Re: Scripts
From: | Barry Garcia <barry_garcia@...> |
Date: | Saturday, July 6, 2002, 4:46 |
CONLANG@LISTSERV.BROWN.EDU writes:
> Finally, keep writing the same shapes over and over again. Letters get
>"worn
>down"; for example, just look at the evolution of the Phonecian script.
>Excessively complex shapes will get simplified; shapes that are too
>similar
>will be made dissimilar. If it takes you less than a month to invent a
>script, you have not even started. If it takes you a year, then you are
>well
>on your way. But if it takes you five years (like *cough* your humble
>narrator), get off your rocker and delcare it "good enough" already! :)
Kuraw (the Saalangal script) arrived at its present form through lots of
writing and rewriting of letter shapes. The formal is a bit different from
the handwritten form by a little, but not too much, since Kuraw was always
written by hand, although carefully. The best example of this is ga vs.
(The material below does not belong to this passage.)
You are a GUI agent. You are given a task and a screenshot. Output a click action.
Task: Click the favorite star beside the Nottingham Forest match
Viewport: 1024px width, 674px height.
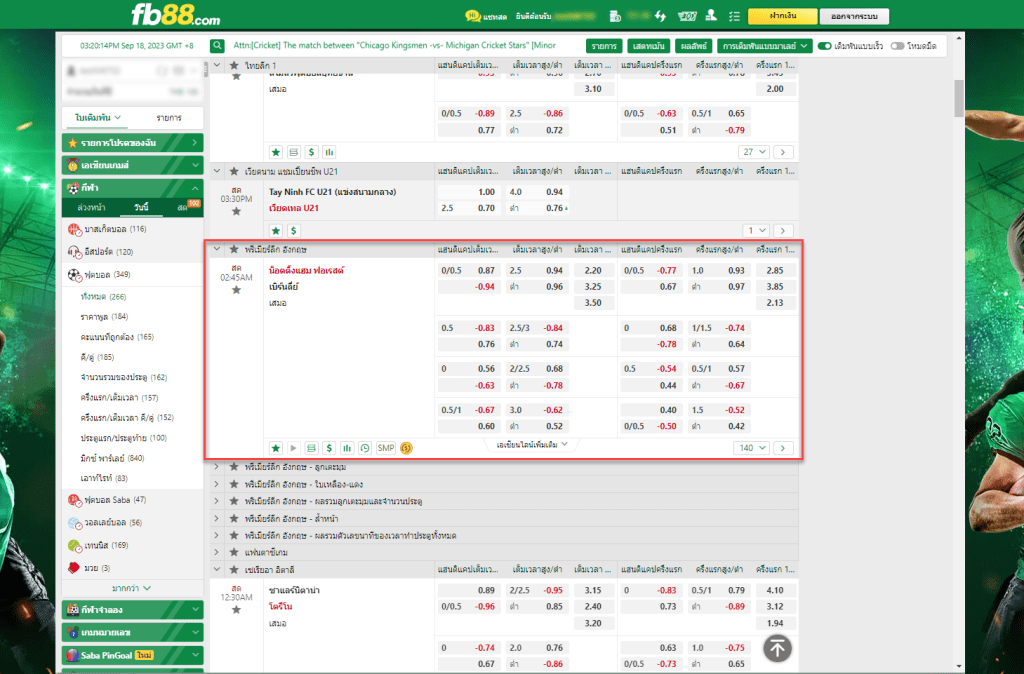236,290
ya. which look similar, but ga has a middle descender with goes to the
line (like m with a loop on the far right leg). Ya has two humps, but no
middle descender. So, in fast handwriting both would look too similar. My
solution? make ya a simple arch with a small loop at the end.
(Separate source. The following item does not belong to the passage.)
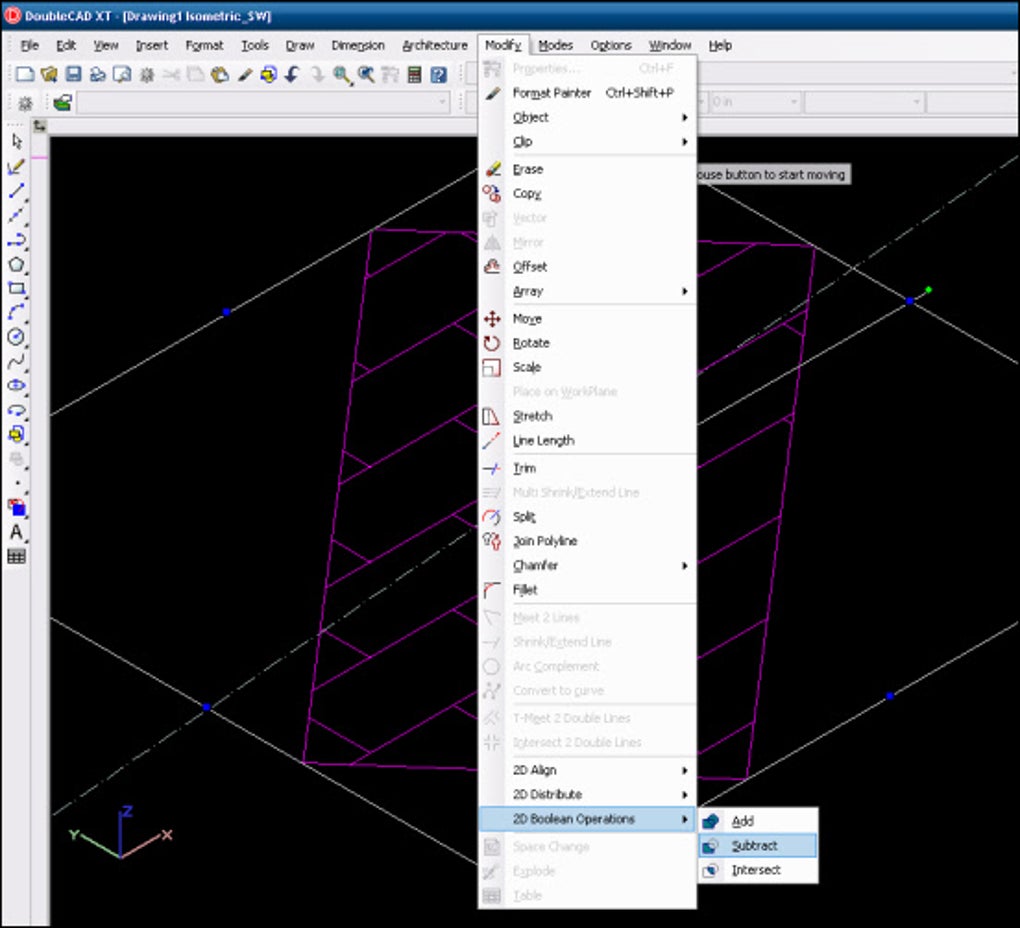
Task: Click Format Painter menu entry
Action: [x=552, y=93]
Another thing, if you have diacritics that are complex, these will get
simplified. Kuraw has a few like this, which are turned into simpler
strokes when written fast.
As for scripts I find most beautiful, i find that Hiragana, Arabic, Hebrew
(especially Rashi style), Aramaic, Most Indic Scripts (except Oriya),
Javanese, Chinese, and Tibetan to be prettiest. It's mostly scripts that
have a fair mix of straight lines, angles, and curves that do it for me.
Which is why i dislike Runes, and Ogham, far too angular. Although i
prefer a script that's all curves to one that's all lines and angles.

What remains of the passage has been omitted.